Why a Good Education Conference Is Like a Music Festival

Music festival season is right around the corner! Sun-kissed skin, music for the soul, interconnectedness, and a recharging of our batteries. If you have ever been to a music festival, you know exactly what I’m talking about. It’s all about the anticipation of the event, listening to the headliners, being introduced to other bands, and making connections to other concertgoers. Professional learning conferences for educators—like the Annual Model Schools Conference—function in much the same way. Here’s how you can take advantage of these kinds of opportunities. 

Tickets Secured. Anticipation. Go! 

Try to get away from the internet, I dare you! Honestly, unless you are living an 18th-century puritan life or you're at my school site during testing time, we are connected to other people...online...all the time. Much like you, I’m sure, my Twitter feed is full of people whom I’ve never met but really feel like I know. We talk, we share educational links and memes—we are friends! It’s the interconnectedness of the internet!

Once registration to the big event is secured, we share the exciting news with our online forums. “Who else is going?” we eagerly ask. We start planning the event out, and the anticipation begins to build. Everything we discuss online—it all has a chance to come to fruition. It’s not only the event that adds to the buildup but also the chance to connect with our online community. Whether you’re an educator or a music festival goer (or both!), at this stage you likely view the event as a chance to grow and step out of the internet and onto a real platform.

Bring on the Venue!

Whether the location is in the middle of the desert, Music City U.S.A., or the nation’s capitol, the venue where a conference (or music festival) takes place is an interesting part of the event’s appeal. There is a well-known psychology theory called Iso-Ahola motivation theory and it suggests, “Individuals are driven by the desire to escape their everyday environment.” When a venue is in an area far from home, it offers that escape from the everyday world that we crave. It allows us, for a moment—or rather, for the length of the event—relaxation from everyday woes and difficulties. It allows the participant to just focus on the reason that brought him or her to the event in the first place.

Now Playing on the Main Stage: The Keynote 

When looking at the lineup of a music festival, the headliners are usually the main determiner for attendance. The headliners are usually widely known and already have a loyal following. They are established and we trust not only that they will give us what we are familiar with, but that they will also use this platform to provide us with new material and to introduce us to new up-and-comers. A keynote and the headliner are one in the same. They bring the crowds. It’s when we are part of that crowd that the power of what is happening on stage really hits us.

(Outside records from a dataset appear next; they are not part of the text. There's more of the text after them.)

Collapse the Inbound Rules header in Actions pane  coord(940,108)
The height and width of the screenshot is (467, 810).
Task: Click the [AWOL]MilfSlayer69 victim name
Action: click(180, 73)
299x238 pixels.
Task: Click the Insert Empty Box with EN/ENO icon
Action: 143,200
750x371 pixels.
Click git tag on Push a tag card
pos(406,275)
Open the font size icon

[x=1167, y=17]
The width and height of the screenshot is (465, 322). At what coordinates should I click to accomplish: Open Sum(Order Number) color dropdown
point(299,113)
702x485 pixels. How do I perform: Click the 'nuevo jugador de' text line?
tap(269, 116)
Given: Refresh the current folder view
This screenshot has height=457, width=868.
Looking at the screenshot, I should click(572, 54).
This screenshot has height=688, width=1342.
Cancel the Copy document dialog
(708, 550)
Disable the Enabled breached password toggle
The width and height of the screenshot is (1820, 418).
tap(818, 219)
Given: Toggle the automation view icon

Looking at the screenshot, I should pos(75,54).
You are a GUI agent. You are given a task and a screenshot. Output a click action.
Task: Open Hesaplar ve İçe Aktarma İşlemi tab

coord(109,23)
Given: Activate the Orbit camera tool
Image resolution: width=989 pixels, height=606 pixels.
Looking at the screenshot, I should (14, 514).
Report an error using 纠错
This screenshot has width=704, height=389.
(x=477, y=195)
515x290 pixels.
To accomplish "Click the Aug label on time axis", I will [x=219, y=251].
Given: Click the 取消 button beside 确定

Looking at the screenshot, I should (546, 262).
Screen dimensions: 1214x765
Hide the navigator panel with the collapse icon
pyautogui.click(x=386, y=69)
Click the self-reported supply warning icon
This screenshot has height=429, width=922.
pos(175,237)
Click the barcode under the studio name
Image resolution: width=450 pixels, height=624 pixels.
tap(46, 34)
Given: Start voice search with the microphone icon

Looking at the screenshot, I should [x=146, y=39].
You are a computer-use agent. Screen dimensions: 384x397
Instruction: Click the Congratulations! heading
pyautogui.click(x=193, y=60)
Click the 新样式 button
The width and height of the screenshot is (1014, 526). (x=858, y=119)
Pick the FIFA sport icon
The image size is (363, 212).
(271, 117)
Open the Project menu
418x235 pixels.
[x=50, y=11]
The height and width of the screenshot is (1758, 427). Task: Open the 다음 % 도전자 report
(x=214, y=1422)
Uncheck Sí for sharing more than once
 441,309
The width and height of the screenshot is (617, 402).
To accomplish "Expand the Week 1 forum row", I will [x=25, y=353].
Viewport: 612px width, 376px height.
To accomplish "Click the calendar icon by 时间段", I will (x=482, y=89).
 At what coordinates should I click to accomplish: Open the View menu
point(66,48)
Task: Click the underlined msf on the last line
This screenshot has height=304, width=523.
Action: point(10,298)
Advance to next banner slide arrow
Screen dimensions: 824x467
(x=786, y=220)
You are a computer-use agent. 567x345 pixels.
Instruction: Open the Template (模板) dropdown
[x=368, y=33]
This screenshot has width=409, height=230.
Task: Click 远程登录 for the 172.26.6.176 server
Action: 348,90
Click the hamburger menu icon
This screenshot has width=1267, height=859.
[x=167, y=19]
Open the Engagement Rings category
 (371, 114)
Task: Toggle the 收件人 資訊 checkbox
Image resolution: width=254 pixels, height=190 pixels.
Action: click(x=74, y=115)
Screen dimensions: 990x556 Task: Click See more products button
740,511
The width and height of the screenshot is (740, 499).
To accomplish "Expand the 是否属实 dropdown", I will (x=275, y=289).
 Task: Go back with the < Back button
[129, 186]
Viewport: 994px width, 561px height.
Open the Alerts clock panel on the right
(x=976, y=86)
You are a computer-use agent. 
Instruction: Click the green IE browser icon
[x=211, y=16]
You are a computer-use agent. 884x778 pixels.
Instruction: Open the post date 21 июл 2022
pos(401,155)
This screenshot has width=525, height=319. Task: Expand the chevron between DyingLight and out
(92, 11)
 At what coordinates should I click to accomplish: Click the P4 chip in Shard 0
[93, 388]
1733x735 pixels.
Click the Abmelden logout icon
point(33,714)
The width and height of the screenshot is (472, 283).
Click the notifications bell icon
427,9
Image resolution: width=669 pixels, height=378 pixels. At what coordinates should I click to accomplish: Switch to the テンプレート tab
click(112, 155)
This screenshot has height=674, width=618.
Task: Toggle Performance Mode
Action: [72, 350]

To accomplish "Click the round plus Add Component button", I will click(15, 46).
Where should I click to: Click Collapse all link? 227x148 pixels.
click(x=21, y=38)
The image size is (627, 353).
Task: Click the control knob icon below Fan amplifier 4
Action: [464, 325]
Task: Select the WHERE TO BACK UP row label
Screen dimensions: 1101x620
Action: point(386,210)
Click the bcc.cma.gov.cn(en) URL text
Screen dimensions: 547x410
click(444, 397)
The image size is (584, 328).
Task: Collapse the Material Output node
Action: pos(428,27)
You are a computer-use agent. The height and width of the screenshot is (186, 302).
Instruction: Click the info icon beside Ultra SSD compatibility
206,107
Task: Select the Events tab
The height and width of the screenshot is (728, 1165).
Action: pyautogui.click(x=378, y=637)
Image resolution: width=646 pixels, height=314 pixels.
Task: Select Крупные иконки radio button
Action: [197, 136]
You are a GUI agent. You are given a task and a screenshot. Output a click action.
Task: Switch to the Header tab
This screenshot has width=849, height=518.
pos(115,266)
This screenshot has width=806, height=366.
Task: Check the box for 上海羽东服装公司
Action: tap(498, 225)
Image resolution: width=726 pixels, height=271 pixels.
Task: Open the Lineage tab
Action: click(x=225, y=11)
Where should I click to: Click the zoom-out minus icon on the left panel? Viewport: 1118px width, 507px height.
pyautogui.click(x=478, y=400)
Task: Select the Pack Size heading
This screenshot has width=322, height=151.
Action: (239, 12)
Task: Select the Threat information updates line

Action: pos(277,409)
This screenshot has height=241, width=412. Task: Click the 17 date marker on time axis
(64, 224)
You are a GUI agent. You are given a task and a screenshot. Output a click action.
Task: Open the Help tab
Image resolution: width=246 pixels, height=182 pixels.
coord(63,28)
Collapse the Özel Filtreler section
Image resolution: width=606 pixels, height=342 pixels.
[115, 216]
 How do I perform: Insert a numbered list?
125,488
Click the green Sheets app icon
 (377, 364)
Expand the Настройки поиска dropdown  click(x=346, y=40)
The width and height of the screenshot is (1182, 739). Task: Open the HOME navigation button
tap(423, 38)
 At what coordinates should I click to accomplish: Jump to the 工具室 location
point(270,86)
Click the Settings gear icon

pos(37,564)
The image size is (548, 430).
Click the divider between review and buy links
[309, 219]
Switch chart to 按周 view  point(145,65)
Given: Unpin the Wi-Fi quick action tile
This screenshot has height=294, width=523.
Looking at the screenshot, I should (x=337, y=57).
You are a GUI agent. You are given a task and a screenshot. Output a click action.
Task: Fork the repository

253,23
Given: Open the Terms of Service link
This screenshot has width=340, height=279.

All of a sudden, we realize that what we feel or take away is not an individual reaction. Rather, it’s something that is owned by all of us, collectively.

ICLE Founder Bill Daggett takes the stage for his keynote presentation at the 2018 Model Schools Conference.

When the opening sequence starts, before the headliner even graces the stage, we feel that familiar beat—the anticipation of the event ahead, the realization that this is the event we have been planning for, the understanding that it's all coming to fruition in this moment. It’s a feeling that needs to be experienced firsthand to really grasp.

The Music Festival Lineup as Presenters

The bands are the reason people attend musical festivals. Although the headliners or keynotes are the power-hitters, it’s the bands or presenters who sustain and maintain the event. It’s while attending to the lineup of bands or presenters that a deeper magic happens. This portion of the event is most accurately defined as discovery. As humans, we crave discovery. A study done by Baylor University and Emory University stated that “the brain finds unexpected pleasures more rewarding than expected ones.” One could make the argument, very easily, that the discovery of new information brought to us by the lineup and presenters might be more impactful due to their unpredicted nature.

Attendees as Concertgoers 

While at a concert, as you look around at the people singing along with you, there’s often a moment of realization that you are connected to them that, until now, has gone unrecognized. When we hear a song we connect to, we internalize it, make it ours, even say things like, “This is my song…” Essentially, we think about how it makes us feel.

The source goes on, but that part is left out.